В других прокламациях говорится о нашествии врагов, — будто бы на Бретань и Нормандию напали англичане, на Дофинэ — савояры, а испанцы перешли уже Пиренеи. Повсюду всем мерещились иностранные шпионы и предатели. Чтобы еще более подействовать на народ, пустили слух, будто шайки разбойников рыскают по стране, грабя, поджигая, убивая и уничтожая все по пути. Неизвестно откуда появившиеся посланцы распространяли повсюду подобные вести.

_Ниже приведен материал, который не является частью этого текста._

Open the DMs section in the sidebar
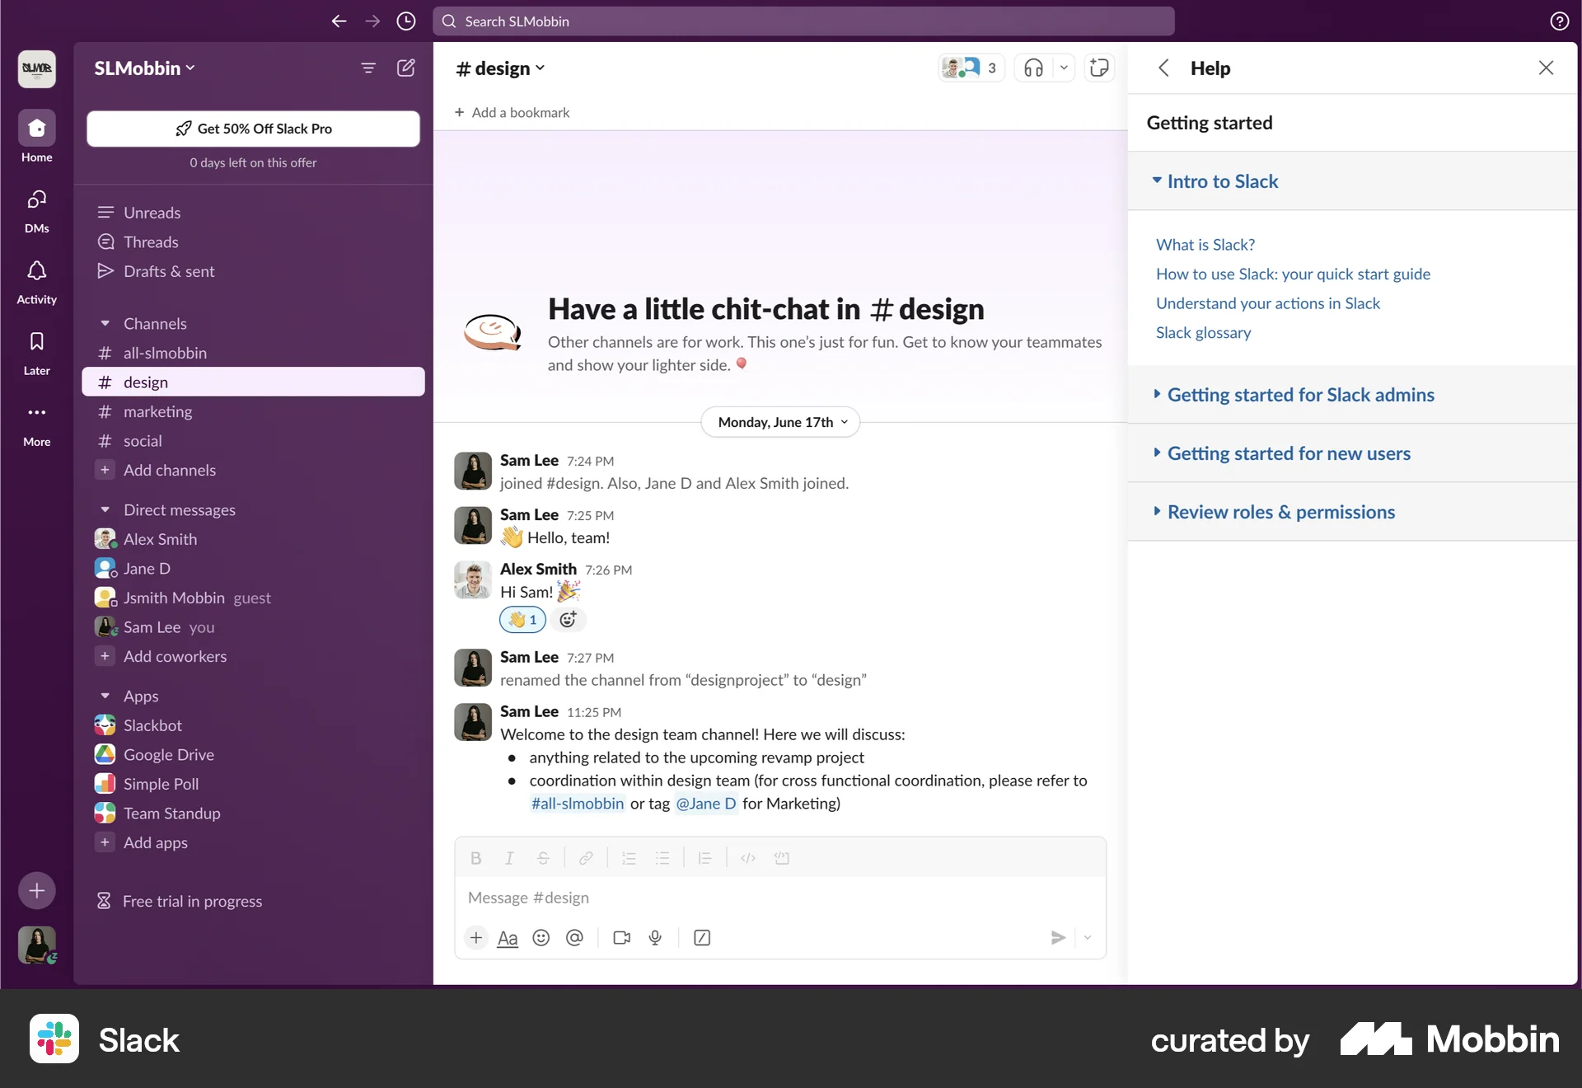The height and width of the screenshot is (1088, 1582). [x=35, y=210]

«28 июля Террор распространился по всей области (Сент-Анжель–Лимузен); в полдень 29-го зазвонили в набат во все колокола, призывая к оружию; били в барабаны; мужчины собираются для защиты своих жилищ, женщины спешат прятать свои пожитки и бегут с детьми в леса».[120]

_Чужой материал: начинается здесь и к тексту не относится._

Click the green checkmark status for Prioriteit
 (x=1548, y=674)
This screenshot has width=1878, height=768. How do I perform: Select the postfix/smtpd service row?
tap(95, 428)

В Лиможе такую же панику производит шесть человек, переодетых капуцинами.[121]
В Дофинэ распространяет тревогу какой-то человек «с волосами, заплетенными в косицу». Он выдавал себя за депутата и говорил, что вышел королевский эдикт, разрешающий грабить и жечь замки и усадьбы.[122]
«Призыв к бунту против короля не имел бы никакого успеха, даже не удалось бы поднять народ против королевского правительства, как бы непопулярно оно ни было… Главари достигли своего обманом. Они задумали и выполнили необыкновенно смелый план, который сводился к следующему: поднять народ во имя короля против господ; когда господа будут уничтожены, тогда напасть на обессиленный престол и разрушить его».[123]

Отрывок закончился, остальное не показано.